Eighteen days after giving up on Brendan Maynard, Jayde Rosario cut off her waist-length hair and called her father, announcing her decision to move to California and attend UC Berkeley.
Her father, surprised, asked about the sudden change, reminding her how she' d always insisted on staying with Brendan. Jayde forced a laugh, revealing the painful truth: Brendan was getting married, and she, his stepsister, could no longer cling to him.
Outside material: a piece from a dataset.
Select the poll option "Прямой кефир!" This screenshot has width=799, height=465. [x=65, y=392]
That night, she tried to tell Brendan about her college acceptance, but his fiancée, Chloie Ellis, interrupted with a bubbly call, and Brendan' s tender words to Chloie twisted a knife in Jayde' s heart. She remembered how his tenderness used to be hers alone, how he had protected her, and how she had poured out her heart to him in a diary and a love letter, only for him to explode, tearing the letter and yelling, "I'm your brother!"
He had stormed out, leaving her to painstakingly tape the shredded pieces back together. Her love, however, didn't die, not even when he brought Chloie home and told her to call her "sister-in-law."
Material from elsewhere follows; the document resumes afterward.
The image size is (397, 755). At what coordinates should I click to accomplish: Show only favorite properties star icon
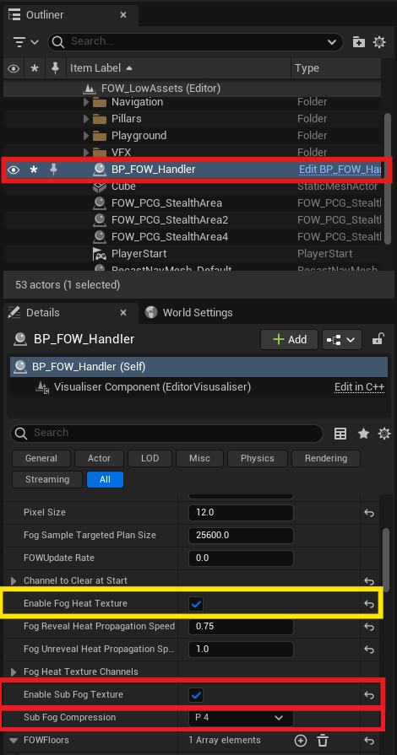[363, 434]
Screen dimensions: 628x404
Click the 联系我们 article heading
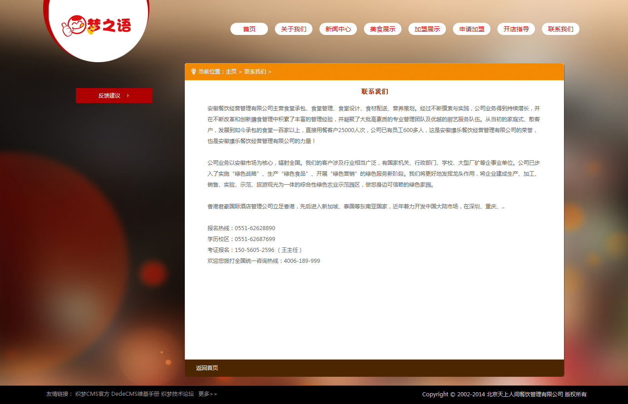click(375, 92)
Now, she understood. She had to put that fire out herself. She had to dig Brendan out of her heart.
Chapter 1
Eighteen days after she decided to give up on Brendan Maynard, Jayde Rosario cut off her waist-length hair. She stood in front of the mirror and smoked her first cigarette, the smoke curling around her fingers. The taste was bitter.
That night, she called her father across the country.
"Dad, I got into UC Berkeley."
Her voice was quiet.
"I want to move to California. I want to be with you again."
Her father, Farrell Conner, sounded surprised on the other end of the line. "After your mom and I divorced, I settled down here. I always asked you to come over as an exchange student, but you insisted on staying with your step-brother, Brendan. Why the sudden change?"
Jayde lowered her eyes, which were red and swollen. She forced a small, light laugh.
"Some paths you have to walk to the end to know they're dead ends."
She paused, her voice shaking slightly.
"Brendan is getting married. It' s not right for me, his sister with no blood relation, to cling to him anymore."
Her father sighed, his voice full of sympathy. "It's good you've figured it out. Your mom and Mr. Maynard have been traveling the world, leaving you with Brendan all these years. You're grown up now. It's time to come live with me. You can study and learn to manage the company."
"Okay," Jayde said, then hung up.
She saw her swollen eyes in the reflection of the dark phone screen. She went to the bathroom and splashed cold water on her face. She had two weeks until she left for Berkeley. She had to pull herself together.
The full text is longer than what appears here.